[Data to examine]
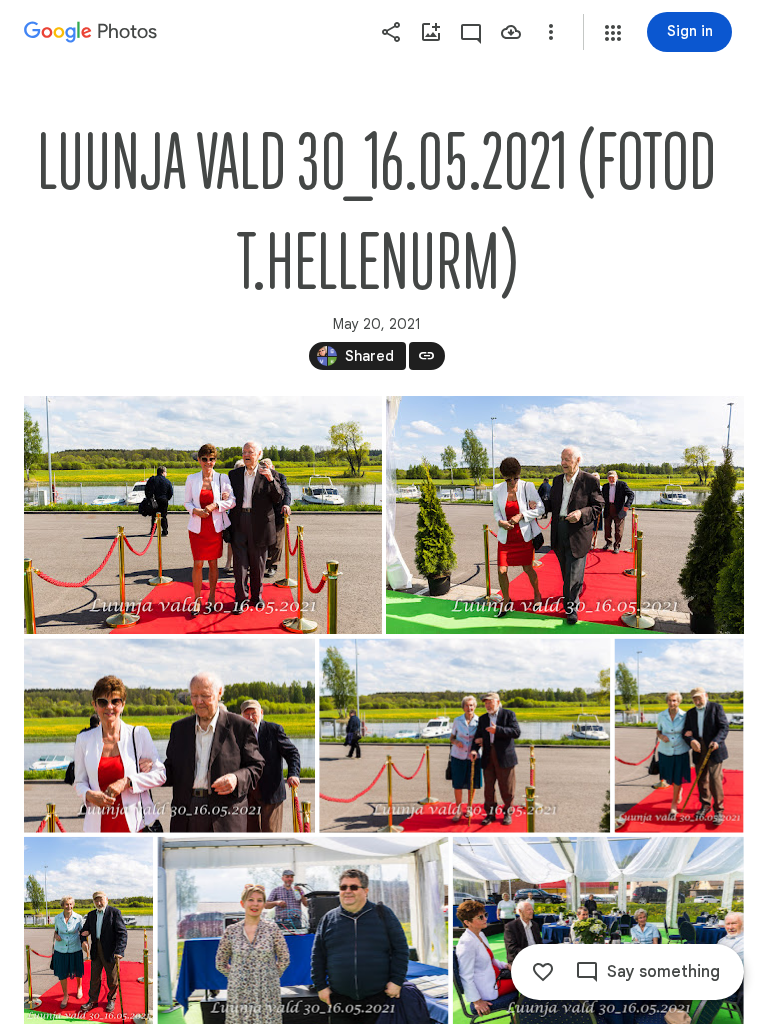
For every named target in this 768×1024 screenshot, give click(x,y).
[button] (613, 33)
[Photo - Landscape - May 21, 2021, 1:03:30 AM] (169, 736)
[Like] (543, 972)
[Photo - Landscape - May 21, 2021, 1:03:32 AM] (464, 736)
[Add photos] (431, 32)
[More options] (551, 32)
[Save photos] (511, 32)
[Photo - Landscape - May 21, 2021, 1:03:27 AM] (565, 515)
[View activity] (471, 32)
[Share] (391, 32)
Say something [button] (663, 972)
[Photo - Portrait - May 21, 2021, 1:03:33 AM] (679, 736)
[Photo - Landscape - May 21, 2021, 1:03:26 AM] (203, 515)
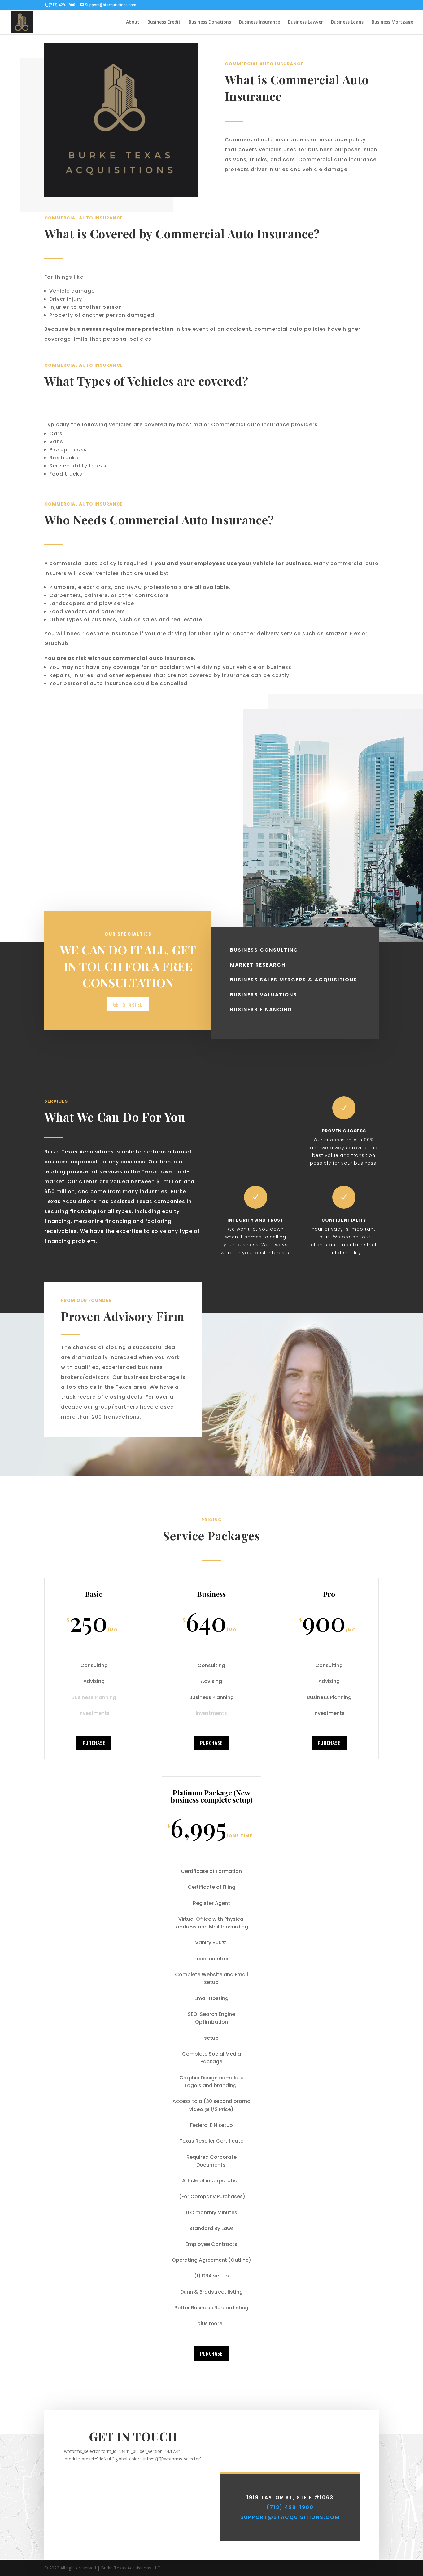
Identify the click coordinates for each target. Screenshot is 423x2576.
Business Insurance (259, 22)
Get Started (128, 1004)
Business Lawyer (305, 22)
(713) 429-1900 (290, 2507)
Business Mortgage (392, 22)
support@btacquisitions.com (290, 2517)
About (132, 22)
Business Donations (210, 22)
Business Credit (164, 22)
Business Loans (347, 22)
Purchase (94, 1743)
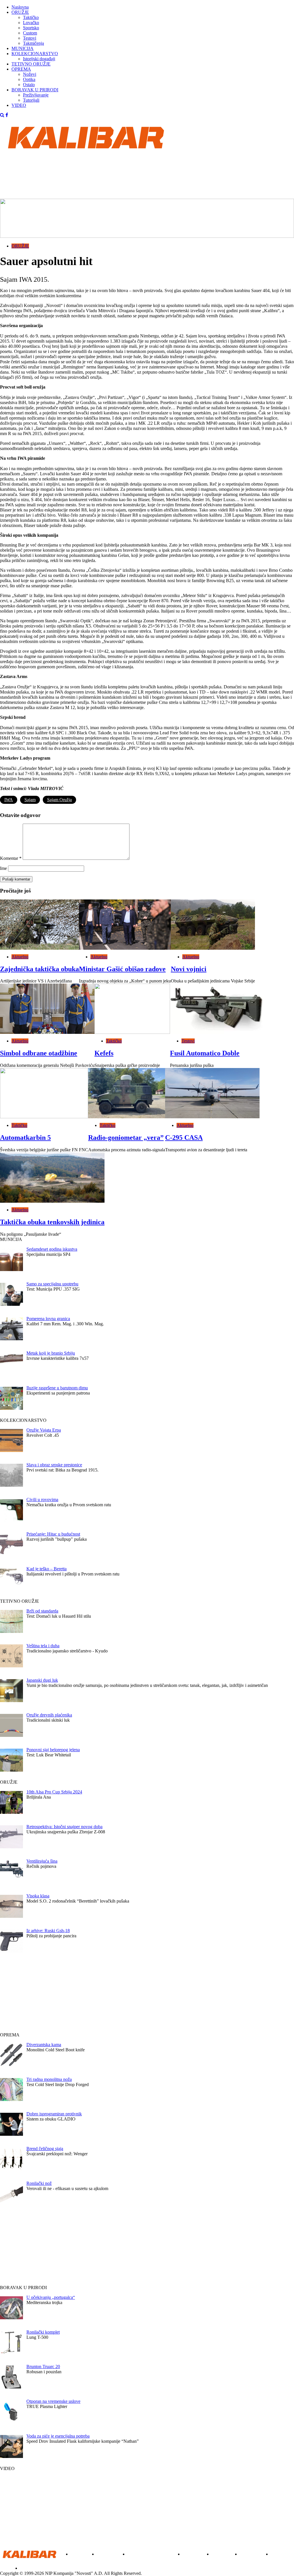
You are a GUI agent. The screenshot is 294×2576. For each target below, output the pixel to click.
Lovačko (31, 22)
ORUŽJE (20, 12)
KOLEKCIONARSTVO (34, 53)
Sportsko (31, 27)
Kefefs (103, 1053)
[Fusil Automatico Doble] (216, 1009)
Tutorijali (31, 100)
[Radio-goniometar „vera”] (126, 1093)
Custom (30, 32)
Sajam (30, 799)
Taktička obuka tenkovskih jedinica (52, 1222)
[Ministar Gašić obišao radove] (125, 924)
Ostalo (29, 84)
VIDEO (18, 105)
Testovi (29, 38)
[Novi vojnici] (213, 924)
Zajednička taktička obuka (39, 969)
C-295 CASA (184, 1137)
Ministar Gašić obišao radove (122, 969)
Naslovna (20, 7)
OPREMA (21, 69)
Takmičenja (33, 43)
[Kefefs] (132, 1009)
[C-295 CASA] (212, 1093)
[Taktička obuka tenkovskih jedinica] (52, 1177)
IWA (8, 799)
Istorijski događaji (39, 58)
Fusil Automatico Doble (204, 1053)
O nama (7, 2568)
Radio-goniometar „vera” (126, 1137)
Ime (3, 868)
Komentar (11, 858)
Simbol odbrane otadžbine (38, 1053)
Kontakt (27, 2568)
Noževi (29, 74)
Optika (29, 79)
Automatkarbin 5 (25, 1137)
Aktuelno (19, 956)
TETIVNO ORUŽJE (31, 63)
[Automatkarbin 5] (44, 1093)
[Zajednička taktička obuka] (39, 924)
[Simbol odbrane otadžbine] (47, 1009)
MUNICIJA (22, 48)
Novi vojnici (188, 969)
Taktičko (31, 17)
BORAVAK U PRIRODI (34, 89)
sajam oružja (59, 799)
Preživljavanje (36, 94)
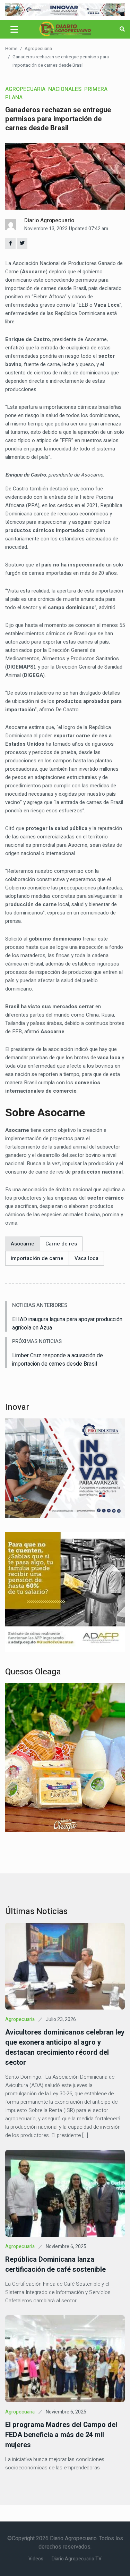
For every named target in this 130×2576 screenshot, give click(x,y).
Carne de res (61, 1244)
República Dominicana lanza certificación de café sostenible (55, 2264)
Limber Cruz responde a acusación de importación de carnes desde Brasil (57, 1359)
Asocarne (22, 1244)
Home (11, 48)
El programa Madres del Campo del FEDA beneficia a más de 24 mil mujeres (61, 2435)
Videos (35, 2558)
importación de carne (37, 1258)
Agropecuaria (38, 48)
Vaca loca (86, 1258)
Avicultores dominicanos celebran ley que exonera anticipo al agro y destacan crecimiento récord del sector (64, 2047)
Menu (15, 29)
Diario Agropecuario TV (77, 2558)
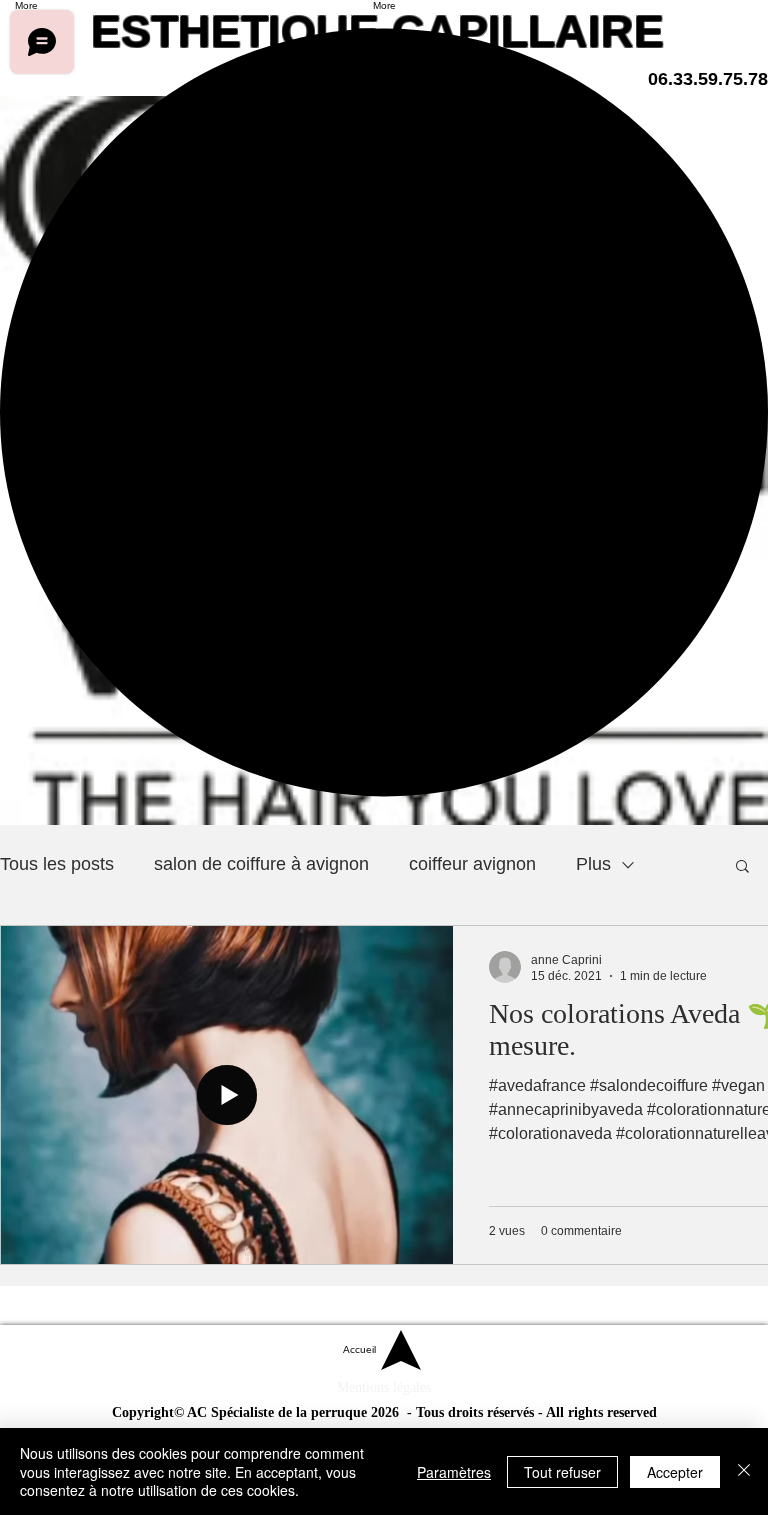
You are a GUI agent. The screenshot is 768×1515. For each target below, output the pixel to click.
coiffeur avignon (472, 864)
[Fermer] (744, 1471)
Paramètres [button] (454, 1472)
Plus (593, 864)
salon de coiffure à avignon (261, 864)
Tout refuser (562, 1472)
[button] (742, 867)
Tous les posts (57, 864)
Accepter (675, 1472)
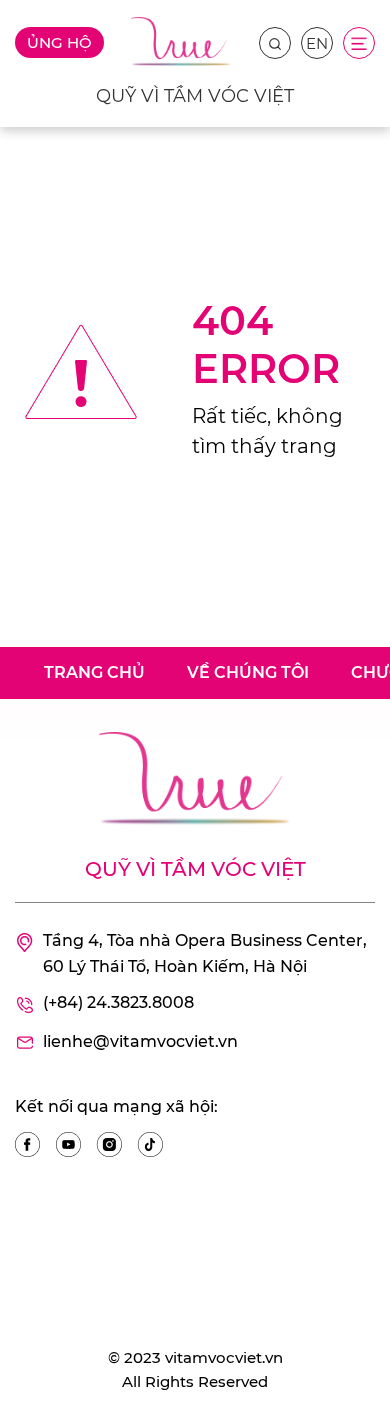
[/Data to examine]
Requirement: Reproduce exactly and only the lines from the one with "República Dominicana lanza" through the final line of the records above, inclusive. Pictures must be left out.

Response:
República Dominicana lanza certificación de café sostenible (55, 2264)
Limber Cruz responde a acusación de importación de carnes desde Brasil (57, 1359)
Asocarne (22, 1244)
Home (11, 48)
El programa Madres del Campo del FEDA beneficia a más de 24 mil mujeres (61, 2435)
Videos (35, 2558)
importación de carne (37, 1258)
Agropecuaria (38, 48)
Vaca loca (86, 1258)
Avicultores dominicanos celebran ley que exonera anticipo al agro y destacan crecimiento récord del sector (64, 2047)
Menu (15, 29)
Diario Agropecuario TV (77, 2558)
You are a GUI agent. The screenshot is 768×1515. For each target below, output the pixel to click.
coiffeur avignon (472, 864)
[Fermer] (744, 1471)
Paramètres [button] (454, 1472)
Plus (593, 864)
salon de coiffure à avignon (261, 864)
Tout refuser (562, 1472)
[button] (742, 867)
Tous les posts (57, 864)
Accepter (675, 1472)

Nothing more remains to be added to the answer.